Groves recalls that he recently took part in a panel at the International Newspaper Marketing Association World Congress that included three analysts and three newspaper marketing executives. The theme was how Wall Street valued newspaper properties.

"The most interesting point," wrote Groves, "was that Wall Street viewed newspaper circulation as the 'gold standard' of value." The analysts were concerned that standard has been tarnished by the circulation scandals of last year.

Despite the industry's push towards readership, Groves said that while the analysts applaud readership, circulation was and still remains the leading barometer of the strength of the industry.

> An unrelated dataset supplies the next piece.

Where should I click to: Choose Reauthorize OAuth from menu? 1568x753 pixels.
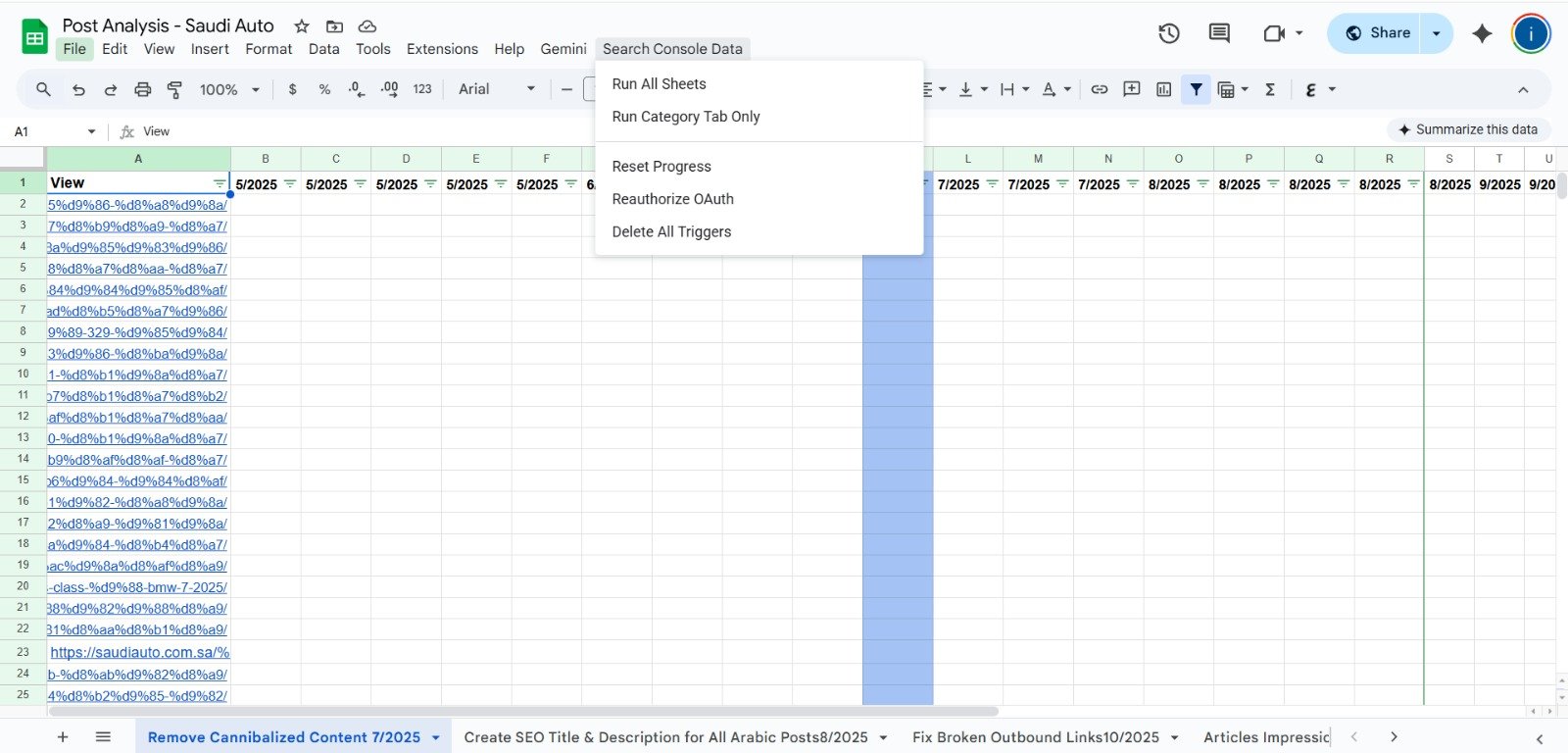(x=672, y=199)
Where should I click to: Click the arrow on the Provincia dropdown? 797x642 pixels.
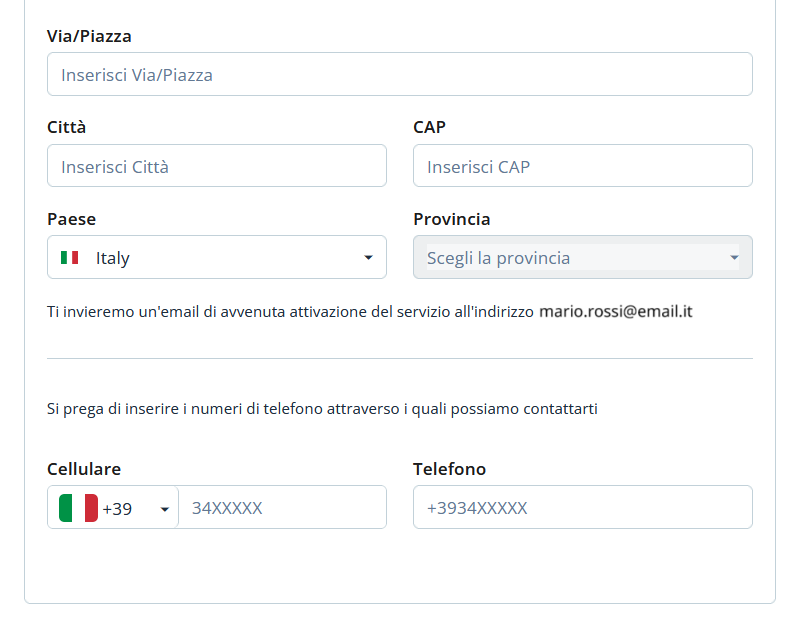[734, 258]
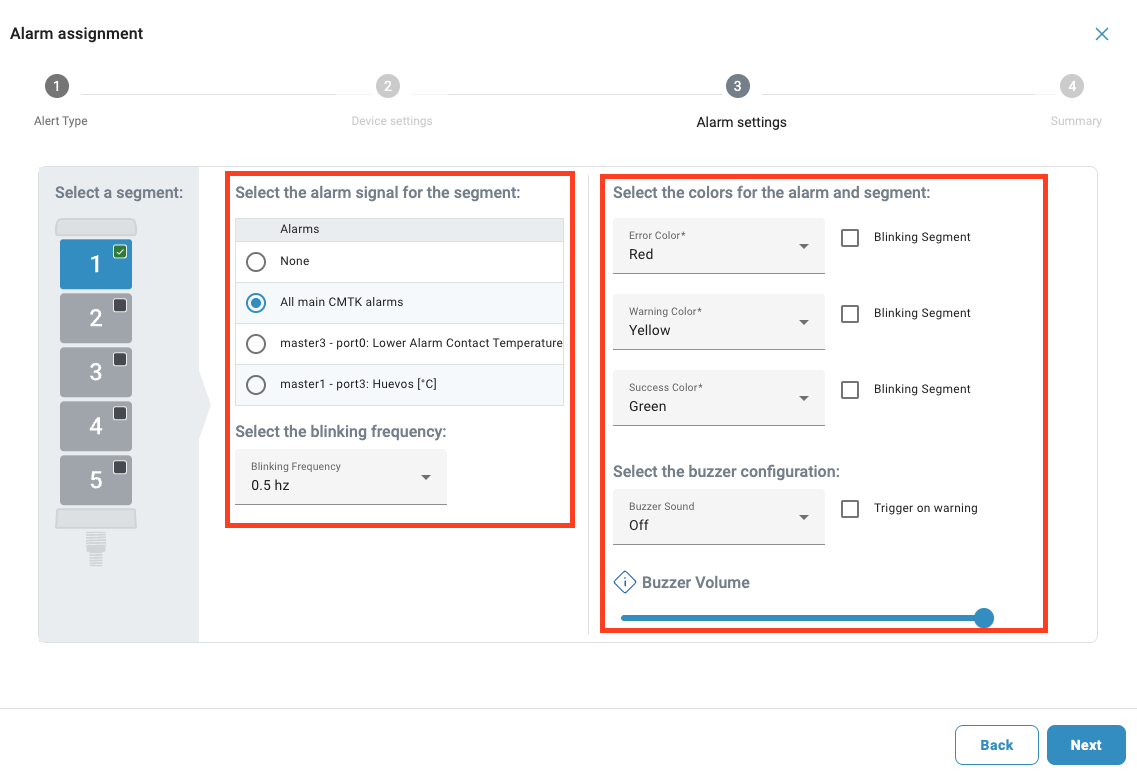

"The point," wrote Groves later in the newsletter, "is that directionally readership trends, like circulation trends, are downward. The measures are not substitutes. ... Readership is great for selling advertising and for circulation development, but the key metric for industry health remains circulation. Perhaps it's time that we stop confusing the two metrics."

Meanwhile, media analyst John Morton weighs in on the latest circulation plunge. The Do Not Call list, executives taking a conservative approach to counting the numbers, and the Internet all played into this spring's bleak numbers.

But Morton wrote the real trouble is that "young people are not taking up newspaper reading in near the numbers they used to. ... The problem is real and so far intractable, despite the best efforts of many newspapers in trying to reach out to the young."